Margarita Sola poussa un soupir de soulagement : « Bien sûr qu’ils sont sympas ! C’est une ville formidable ! ». Tout le monde, en effet, peut être confronté au handicap et les réflexions que font parfois certaines personnes sur la « différence » ne les protègent pas de la subir un jour…
Cette rencontre se termina par le verre de l’amitié et des informations sur l‘association qui peut recevoir des dons et des legs pour son fonctionnement. Par le travail qu’elle accomplit, ses actions méritent d’être citées en exemple. « Ces chiens font l’objet de toutes les attentions. Nous sommes de plus en plus exigeants quant à leur sélection et celles des familles d’accueil. L’éducation de ces fabuleux auxiliaires est onéreuse, c’est pourquoi nous avons toujours un si grand besoin de vous » explique Christian Gentier.

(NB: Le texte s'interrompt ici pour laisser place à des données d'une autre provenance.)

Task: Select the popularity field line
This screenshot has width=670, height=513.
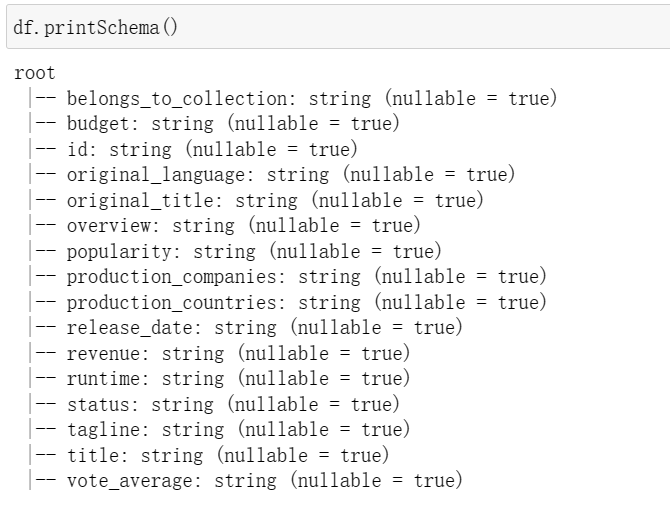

• Jordan parle de sa chienne Reychou, aujourd’hui disparue, que Hope a remplacée
Je m’appelle Jordan, j’ai 16 ans, je suis sympa, mais un peu « différent ». J’ai une trisomie 21 et des troubles du comportement. J’ai aussi un problème de surpoids. Alors, maman m’a envoyé deux mois dans un établissement pour maigrir. J’ai perdu 10 kg. Ok, c’est bien mais j’en faisais 112 ! Quand je veux pas, je veux pas ! Marcher, c’est pas mon truc ! Manger ça oui, tout ce que je peux chiper à la maison ! Quand je suis rentré, quelle surprise ! Un gros chien tout noir m’attendait. Dans la pièce, il me faisait la fête. Je suis parti en criant de joie et de trouille ! Alors, je me suis approchée de la chienne (c’est une dame !), je l’ai caressée. Elle est toute douce et chaude, elle s’est levée, je me suis enfui. Elle s’est recouchée, je suis revenu. Cela a duré trois jours notre petit jeu. Moi j’aime le jardin, elle m’a suivi. Maintenant, nous sommes inséparables. Je l’appelle Chouchou ! Pour mon régime, j’arrive à manger seul en cuisine à 19 heures, Chouchou aussi. Le dessert, j’y ai droit raisonnablement, chouchou aussi, alors on le prend ensemble. C’est moi qui lui donne si elle s’assoit pour le prendre ! Dans la rue, c’est moi qui tiens la laisse à gauche avec deux doigts, Chouchou au bord du trottoir et moi de l’autre côté. On ne bouge pas face aux passants, c’est eux qui se poussent ! Maintenant, quand on traverse, je ne m’assois plus au milieu de la rue. Chouchou tire fort alors, je la suis. Il y a des jours où Chouchou traîne un peu, c’est moi qui râle. « Oh la la ! » Quand maman dit : « on attend », Chouchou se couche, moi je me mets à côté. C’est génial ! J’ai une copine, on fait tout ensemble, on parle pas, mais qu’est-ce qu’on se comprend bien ! Depuis mon retour, j’ai encore perdu 11 kg. Maintenant, on se balade tous les jours. C’est maman qui suit ! Maman dit que je suis son cadeau, elle m’appelle son chou… Eh bien, pour moi, c’est Chouchou, mon cadeau. Merci.